According to the booklets accompanying some of the DVDs of Filmation's shows, composer Ray Ellis (who was assisted by his son Marc Ellis) had produced the background music for most Filmation series under the pseudonyms "Yvette Blais and Jeff Michael". Yvette Blais was Ellis's wife, while "Jeff" and "Michael" were the names of producer Norm Prescott's two sons (exactly what role Prescott played in the music, other than hiring the composers and musicians, is unclear). The full-length features Treasure Island and Oliver Twist credit "George Blais". Ellis's name does appear in Archie and Sabrina the Teenage Witch credits and both "Ray Ellis", and "Jeff Michaels" appear side by side on Groovie Goolies credits, where "Ellis" is credited for "Sabrina background music", and "Michaels" is credited for "Groovie Goolies background music".

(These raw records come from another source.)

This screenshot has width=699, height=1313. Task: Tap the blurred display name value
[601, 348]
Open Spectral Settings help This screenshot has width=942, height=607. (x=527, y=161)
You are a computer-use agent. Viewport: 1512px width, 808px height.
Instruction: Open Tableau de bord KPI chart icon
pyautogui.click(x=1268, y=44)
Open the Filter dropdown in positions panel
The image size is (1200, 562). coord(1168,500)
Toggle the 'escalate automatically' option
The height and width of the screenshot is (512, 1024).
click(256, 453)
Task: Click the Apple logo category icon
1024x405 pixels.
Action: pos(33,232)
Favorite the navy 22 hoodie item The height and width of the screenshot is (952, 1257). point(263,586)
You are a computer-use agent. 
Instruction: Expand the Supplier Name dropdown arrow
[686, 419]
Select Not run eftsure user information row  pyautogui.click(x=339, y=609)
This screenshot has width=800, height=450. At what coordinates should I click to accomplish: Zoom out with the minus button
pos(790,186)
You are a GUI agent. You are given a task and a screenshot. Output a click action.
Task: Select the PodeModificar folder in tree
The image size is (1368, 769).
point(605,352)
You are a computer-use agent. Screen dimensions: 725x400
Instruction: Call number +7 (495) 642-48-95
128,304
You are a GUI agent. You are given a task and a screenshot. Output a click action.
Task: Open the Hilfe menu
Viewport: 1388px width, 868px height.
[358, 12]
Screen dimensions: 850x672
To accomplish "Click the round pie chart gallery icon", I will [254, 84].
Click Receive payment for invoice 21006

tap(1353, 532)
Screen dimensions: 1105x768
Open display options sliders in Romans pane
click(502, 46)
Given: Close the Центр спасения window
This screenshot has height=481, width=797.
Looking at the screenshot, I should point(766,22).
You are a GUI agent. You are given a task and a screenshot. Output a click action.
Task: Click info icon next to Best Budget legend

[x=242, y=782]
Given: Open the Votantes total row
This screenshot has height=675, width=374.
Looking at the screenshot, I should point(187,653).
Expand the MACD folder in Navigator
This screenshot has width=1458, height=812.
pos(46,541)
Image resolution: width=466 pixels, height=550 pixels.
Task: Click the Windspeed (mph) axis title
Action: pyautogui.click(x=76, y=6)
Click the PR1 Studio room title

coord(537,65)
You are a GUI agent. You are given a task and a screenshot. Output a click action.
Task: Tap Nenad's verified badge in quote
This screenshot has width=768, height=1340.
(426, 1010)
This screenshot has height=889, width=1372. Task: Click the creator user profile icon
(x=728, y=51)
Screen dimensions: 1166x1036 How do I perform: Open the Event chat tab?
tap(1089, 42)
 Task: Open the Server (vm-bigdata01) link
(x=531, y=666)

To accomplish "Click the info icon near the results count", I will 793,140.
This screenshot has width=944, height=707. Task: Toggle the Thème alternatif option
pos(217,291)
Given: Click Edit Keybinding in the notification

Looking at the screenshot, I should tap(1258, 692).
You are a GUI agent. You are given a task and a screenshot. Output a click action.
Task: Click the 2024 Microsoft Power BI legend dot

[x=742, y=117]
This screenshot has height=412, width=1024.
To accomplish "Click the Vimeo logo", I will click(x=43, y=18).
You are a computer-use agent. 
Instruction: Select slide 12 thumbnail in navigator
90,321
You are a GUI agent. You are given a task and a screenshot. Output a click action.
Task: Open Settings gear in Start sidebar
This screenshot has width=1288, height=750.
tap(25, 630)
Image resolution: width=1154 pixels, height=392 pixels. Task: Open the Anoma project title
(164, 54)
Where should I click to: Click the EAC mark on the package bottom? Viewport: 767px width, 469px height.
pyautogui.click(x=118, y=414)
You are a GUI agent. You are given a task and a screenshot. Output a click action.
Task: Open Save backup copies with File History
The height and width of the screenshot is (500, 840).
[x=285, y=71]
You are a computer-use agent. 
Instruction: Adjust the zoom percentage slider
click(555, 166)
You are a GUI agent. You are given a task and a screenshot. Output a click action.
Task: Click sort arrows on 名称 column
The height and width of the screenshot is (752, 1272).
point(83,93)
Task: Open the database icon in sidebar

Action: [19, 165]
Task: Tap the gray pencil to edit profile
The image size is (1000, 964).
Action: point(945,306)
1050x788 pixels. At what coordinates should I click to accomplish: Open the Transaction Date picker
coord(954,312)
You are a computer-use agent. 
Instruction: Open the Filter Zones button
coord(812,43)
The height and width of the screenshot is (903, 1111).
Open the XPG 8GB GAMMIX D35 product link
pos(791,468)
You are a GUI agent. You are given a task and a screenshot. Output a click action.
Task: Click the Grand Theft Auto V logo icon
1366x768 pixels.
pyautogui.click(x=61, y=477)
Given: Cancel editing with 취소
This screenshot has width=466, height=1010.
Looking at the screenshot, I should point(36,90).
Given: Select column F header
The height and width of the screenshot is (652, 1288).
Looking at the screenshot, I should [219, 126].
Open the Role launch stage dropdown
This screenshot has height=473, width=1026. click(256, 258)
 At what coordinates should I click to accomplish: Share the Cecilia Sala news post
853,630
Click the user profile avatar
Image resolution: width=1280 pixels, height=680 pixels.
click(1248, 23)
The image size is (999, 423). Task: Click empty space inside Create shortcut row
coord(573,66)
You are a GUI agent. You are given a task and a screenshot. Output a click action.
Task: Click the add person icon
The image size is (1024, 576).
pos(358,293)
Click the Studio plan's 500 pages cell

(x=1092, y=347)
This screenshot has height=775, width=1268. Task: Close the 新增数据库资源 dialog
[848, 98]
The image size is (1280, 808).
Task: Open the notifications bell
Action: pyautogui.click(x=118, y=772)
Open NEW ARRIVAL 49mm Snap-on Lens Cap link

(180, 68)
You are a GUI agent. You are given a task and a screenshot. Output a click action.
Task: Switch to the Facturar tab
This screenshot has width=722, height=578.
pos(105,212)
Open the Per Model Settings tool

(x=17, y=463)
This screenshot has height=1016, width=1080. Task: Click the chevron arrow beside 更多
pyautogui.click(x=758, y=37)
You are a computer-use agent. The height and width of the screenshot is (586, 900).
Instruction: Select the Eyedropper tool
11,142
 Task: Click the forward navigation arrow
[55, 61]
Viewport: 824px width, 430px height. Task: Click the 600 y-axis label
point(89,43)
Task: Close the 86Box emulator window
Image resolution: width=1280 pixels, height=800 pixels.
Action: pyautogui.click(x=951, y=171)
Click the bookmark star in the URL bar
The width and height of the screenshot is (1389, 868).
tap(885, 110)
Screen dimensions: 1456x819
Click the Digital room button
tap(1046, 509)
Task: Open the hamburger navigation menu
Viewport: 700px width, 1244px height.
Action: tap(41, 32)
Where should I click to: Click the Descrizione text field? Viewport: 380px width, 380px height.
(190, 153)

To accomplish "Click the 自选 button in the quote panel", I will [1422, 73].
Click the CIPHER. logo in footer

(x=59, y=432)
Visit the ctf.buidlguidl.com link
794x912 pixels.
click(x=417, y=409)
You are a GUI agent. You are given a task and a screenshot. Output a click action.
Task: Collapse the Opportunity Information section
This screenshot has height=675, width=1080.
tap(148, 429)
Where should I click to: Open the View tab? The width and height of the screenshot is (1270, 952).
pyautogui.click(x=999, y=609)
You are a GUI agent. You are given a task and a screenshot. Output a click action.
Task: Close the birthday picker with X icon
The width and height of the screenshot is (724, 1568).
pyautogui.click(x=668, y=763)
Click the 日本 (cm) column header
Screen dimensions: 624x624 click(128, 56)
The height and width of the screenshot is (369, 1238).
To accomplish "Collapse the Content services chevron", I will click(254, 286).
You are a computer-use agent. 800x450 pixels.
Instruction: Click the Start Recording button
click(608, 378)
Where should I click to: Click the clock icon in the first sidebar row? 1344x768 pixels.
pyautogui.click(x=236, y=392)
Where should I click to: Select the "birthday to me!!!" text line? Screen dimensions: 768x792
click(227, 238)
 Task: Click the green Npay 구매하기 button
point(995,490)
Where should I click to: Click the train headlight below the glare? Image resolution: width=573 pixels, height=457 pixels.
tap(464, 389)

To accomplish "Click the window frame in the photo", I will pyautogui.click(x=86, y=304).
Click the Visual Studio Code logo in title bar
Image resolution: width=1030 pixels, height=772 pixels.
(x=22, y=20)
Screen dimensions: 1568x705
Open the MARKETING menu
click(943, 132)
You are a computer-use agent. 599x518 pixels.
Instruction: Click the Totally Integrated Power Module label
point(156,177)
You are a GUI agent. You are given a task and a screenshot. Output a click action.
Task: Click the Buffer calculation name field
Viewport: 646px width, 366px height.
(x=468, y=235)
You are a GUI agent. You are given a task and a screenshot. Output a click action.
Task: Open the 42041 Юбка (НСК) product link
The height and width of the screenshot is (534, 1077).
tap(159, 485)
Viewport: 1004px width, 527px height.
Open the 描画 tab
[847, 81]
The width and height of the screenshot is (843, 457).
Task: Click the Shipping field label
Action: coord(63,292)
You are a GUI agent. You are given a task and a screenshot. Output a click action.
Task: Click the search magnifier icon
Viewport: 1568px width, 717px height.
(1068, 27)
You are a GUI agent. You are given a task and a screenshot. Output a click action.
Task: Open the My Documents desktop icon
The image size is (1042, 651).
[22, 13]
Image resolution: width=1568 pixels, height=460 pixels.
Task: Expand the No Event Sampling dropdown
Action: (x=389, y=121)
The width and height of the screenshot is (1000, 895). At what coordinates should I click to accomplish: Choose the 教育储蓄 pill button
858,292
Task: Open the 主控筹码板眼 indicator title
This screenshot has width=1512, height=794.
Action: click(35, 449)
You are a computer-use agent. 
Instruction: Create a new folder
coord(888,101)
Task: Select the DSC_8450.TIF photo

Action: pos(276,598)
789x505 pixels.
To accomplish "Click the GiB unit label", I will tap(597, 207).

Much of Ellis's background music in the late 1960s had a distinct, richly orchestrated sound not found on many other made-for-TV cartoon series of that period; though as time went on, it became more contemporary and often synthesized. Ellis's work at the studio lasted from 1968 to 1982. Haim Saban and Shuki Levy composed and produced the studio's music for He-Man and She-Ra (during 1983–1986), along with the other studios for which they produced music scores. Frank W. Becker provided the music for Filmation's final animated series BraveStarr.

In 1977, Dean Andre (Wallschlaeger), a 24-year-old composer/recording artist/producer, began writing theme and featured music for Filmation. His first series was Archie's Bang-Shang Lalapalooza Show. He went on to compose themes for The New Adventures of Mighty Mouse and Heckle & Jeckle and Fabulous Funnies (featuring the voices of June Foray and Alan Oppenheimer). Dean also lent his vocal talents to Filmation for thematic and featured music that he composed and produced for A Snow White Christmas, Sport Billy and The Kid Super Power Hour with Shazam!. In 1981, Dean also took on the position of musical director for The Kid Super Power Hour with Shazam!.

Filmation routinely included a plug for its music publisher, Shermley Music (ASCAP), in the closing credits of most of its series. This has never been common practice on American television.